Pentagram’s Luke Hayman, designer of, among others, Time, New York, and Travel + Leisure, was asked how this new format would change the world of magazines and came up with five ways off the top of his head.

A reversal of a decades-long trend

“For as long as I’m been alive, publication formats have been getting smaller. First, oversized magazines like Life and Esquire either disappeared or switched to conventional formats to save money on paper and mailing. Then editorial content started moving online, shrinking to fit computer screens and then even smaller for PDAs and 140-character tweets. The iPad represents the first time this trend has been reversed. Instead of smaller, more low-res content, we have the chance to get bigger, brighter, sharper content. Designers used to making it smaller may have trouble learning to go the other way.”

The end of frequency

“Say goodbye to the idea of monthly magazines, or weeklies, or dailies. Print publications, already under siege by the Internet and 24-hour news cycle, will have to learn to adapt to a world of instantaneous updates. This is most obvious for news and business publications, but it’s just as true for fashion, entertainment and specialized titles.”

A reset on advertising

“The mean little conventions of online advertising—banner ads, pop ups, and so forth—aren’t popular with readers, with advertisers, and certainly not with designers. The iPad’s a new medium that will create a whole range of opportunities.

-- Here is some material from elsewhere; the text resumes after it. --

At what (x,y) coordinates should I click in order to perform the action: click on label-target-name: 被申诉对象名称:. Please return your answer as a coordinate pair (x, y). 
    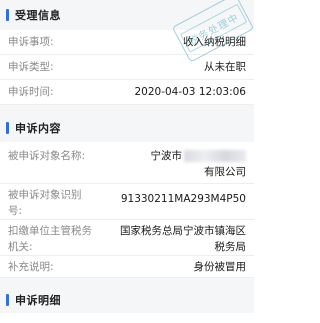
    Looking at the image, I should click on (47, 156). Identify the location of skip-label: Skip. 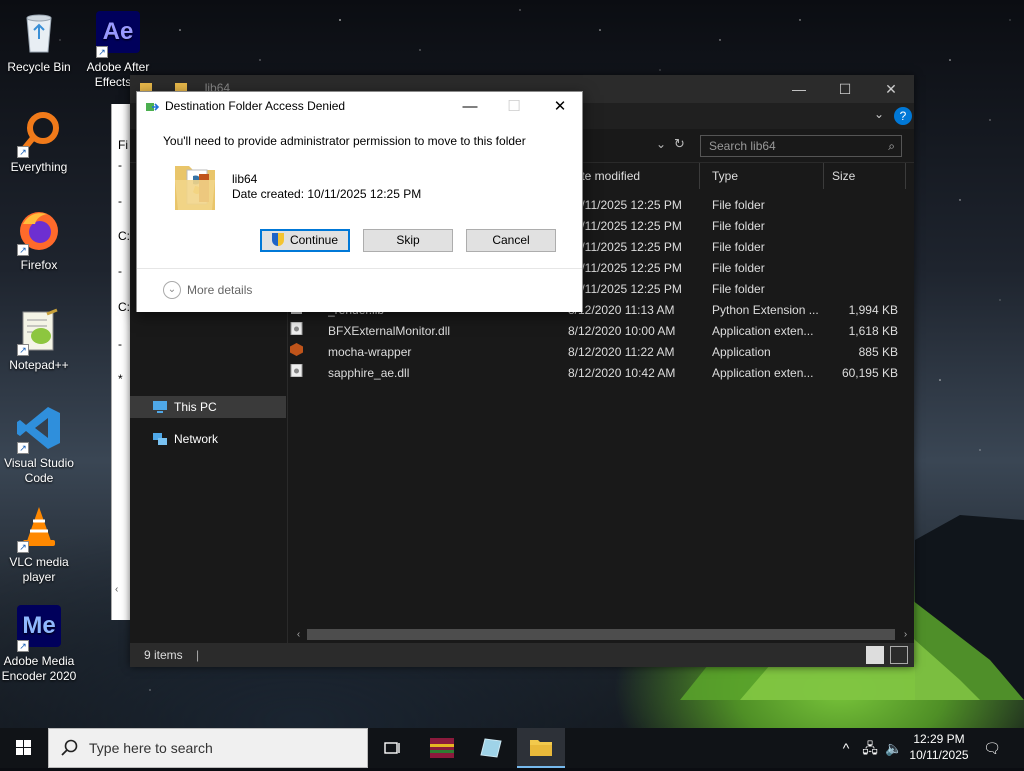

Once people start exploiting what it can do, we may see the kind of creative renaissance that will deliver the next George Lois or Lee Clow. People will start subscribing to certain i-mags just for the ads alone.”

A new way of telling stories

“Editors have been telling us for years that people won’t read long stories online. Yet they will read 1,000-page novels on their Kindles. What will they be willing to read on their iPad? I predict the return of long-form journalism. At the same time, visual storytelling will take deeper, richer forms. Information design will be more important than ever. Something like New York’s Approval Matrix that we designed back in 2005 with Adam Moss is popular in print but will really come to life in this format. Some people might subscribe to it all by itself.”

A new role for print

“If digital magazines with rich, uncompromised, real-time content corner the market on delivering what you need to know right now, what’s the point of print? I think that the publications that end up enduring will be the ones that exploit what print alone can do. The best ones will be things that you want to save, not toss in the recycling bin. They’ll project a sense of craftsmanship and permanence. And each one should be an object that just feels terrific in your hand. If you’re spending most of your free-time holding an iPad, you just might welcome a change of pace.”